Nevertheless, a complex tapestry of songs and audacious instrumental firepower was somehow marshalled and assembled together in an original and distinctive manner that separated Crimson from the crowd. And it wasn’t just the music that stood out either.
Gini Barris, then just 19 years old, was commissioned to provide the gatefold cover’s sumptuous and ornate illustrations. With visual references to the Lindisfarne Gospels and 15th Century French illuminated manuscripts, it took over three months to complete, mirroring the epic, painstaking qualities of the words and music.
By the time of its release in December, Haskell and McCulloch had quit leaving Fripp, Sinfield and Mel Collins to pick up the pieces. Not for the first time, Crimson had managed to snatch defeat of sorts from the jaws of victory.
If its predecessor adopted a holding patten, Lizard represents a radically different re-imagining of what King Crimson could be and saw Fripp as composer, finally emerging completely out from under the shadows cast by the original line-up.

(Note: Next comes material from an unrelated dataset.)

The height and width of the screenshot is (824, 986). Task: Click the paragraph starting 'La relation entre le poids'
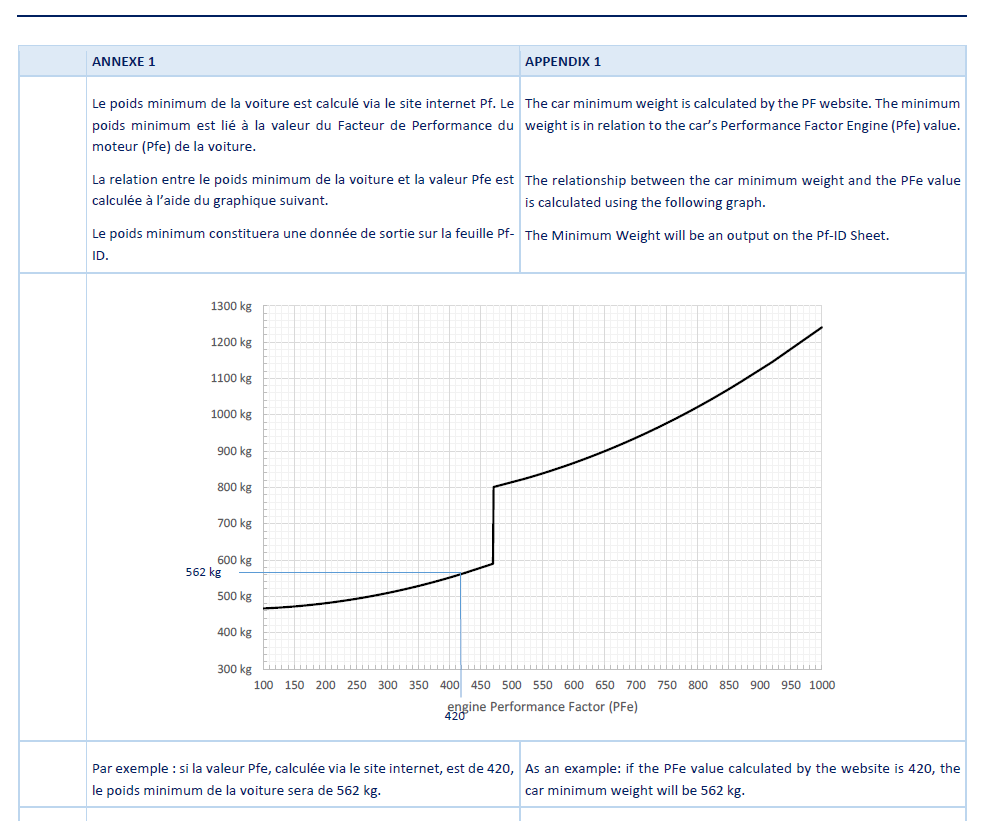(x=302, y=190)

Melody Maker’s Richard Williams praised Crimson for grasping “the concept that rock can be built on scale to rival classical music”, whilst the Evening Standard offered the somewhat back-handed but inadvertently accurate compliment “The abyss where modern jazz and rock meet.”
Fripp’s desire to traverse that abyss and his commitment to finding a freer rock and jazz vocabulary to could be measured by the increased involvement of Keith Tippett in Crimson recordings.
Having made no secret of his admiration of Tippett’s music, Fripp formally asked the pianist, along with his wife, Julie Tippetts (nee Driscoll) to not only join the band on a permanent basis but become an equal partner in determining musical direction.
"The terms would have been that I would have had musical input. He knew that I was a strong musical personality and I would have gone in and possibly taken it all in another way with his blessing because we would have been joint bandleaders," recalls Tippett. Though tempted the pianist declined. "I hadn’t long been in London and I’d left Bristol realising that I had to go to London to play with musicians who were more experienced than myself to learn quickly — apart from that I had too much love for the sextet and it would have taken me away from the jazz scene”.
Fripp harnessed two other members of Tippett’s sextet, cornet player, Mark Charig and trombonist Nick Evans, who recalls he and Charig spent two evenings in a booth at Wessex overdubbing on top of Haskell and McCulloch’s basic tracks.
“Our parts were added in small sections, maybe four or eight bars at a time and after each snippet was recorded it was checked carefully in the producer's box to make sure it was exactly what Bob Fripp wanted. It took quite a time to get all my sections down on tape.
During that period of my life I was working with jazz musicians who were very keen on accepting the first take of any recording. You know, ‘capture the moment and maintain its spontaneity as much as possible’. This is NOT the way pop bands operate and I found the stop-start method of working a little unnerving."
This methodology presented Steven Wilson with many challenges when it came to remixing the album in 2009.
“One track would have lead guitar one minute and then the next there would be a split second silence and then it would move to a saxophone, then a tympani part, then a lead vocal. Then their would maybe be a bounce of something they’d used or not used. I mean it was as though they were trying to make an album with 48 tracks but they only had 16. It was very ambitious.
In order to do the surround sound and the new stereo mix I had to listen to the original stereo mix and then listen to all the scraps and fragments of stuff on the tapes, and match them up to what we know. Six or seven instruments all blowing away and sometimes when its free-jazz it’s really hard to hear.
I had to figure out where all the little bits were being dropped in and out on the stereo mix and that’s the difficulty with these early tapes when they’re not catalogued properly.
Multiple takes like the Cor Anglais, trumpet solos - there’s no indication on the box which take was the master because they probably thought they were never going to have to mix them again and why do we need to write anything down for anybody in the future? Having spent months working on the thing they probably knew exactly what was going on but I had to figure it all out.”
Despite the difficulties he faced piecing the 5.1 and new stereo versions together, Wilson has no doubts as to the importance of the music he was working with.
“For me Lizard has always been an album that was too big for stereo to contain. I’ve always felt that if presented in the right way, I could make a case for this being the most experimental rock record ever made. It’s extraordinary what they’re doing on this album. In terms of fusing free-jazz with progressive rock for me there’s almost no parallel.”